Exercise description
The records that follow must be repeated exactly, line by line.

Task material
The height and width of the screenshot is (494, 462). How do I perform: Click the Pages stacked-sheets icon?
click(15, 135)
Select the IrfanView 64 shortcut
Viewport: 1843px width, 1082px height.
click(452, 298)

Task response
The height and width of the screenshot is (494, 462). How do I perform: Click the Pages stacked-sheets icon?
click(15, 135)
Select the IrfanView 64 shortcut
Viewport: 1843px width, 1082px height.
click(452, 298)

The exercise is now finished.